**Exercise**
Copy the listing below line for line, with no changes.

[start of Data for this task]

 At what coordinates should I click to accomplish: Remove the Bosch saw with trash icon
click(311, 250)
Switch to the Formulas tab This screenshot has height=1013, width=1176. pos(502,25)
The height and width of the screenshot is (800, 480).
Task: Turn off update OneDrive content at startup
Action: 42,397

[end of Data for this task]

**Answer**
 At what coordinates should I click to accomplish: Remove the Bosch saw with trash icon
click(311, 250)
Switch to the Formulas tab This screenshot has height=1013, width=1176. pos(502,25)
The height and width of the screenshot is (800, 480).
Task: Turn off update OneDrive content at startup
Action: 42,397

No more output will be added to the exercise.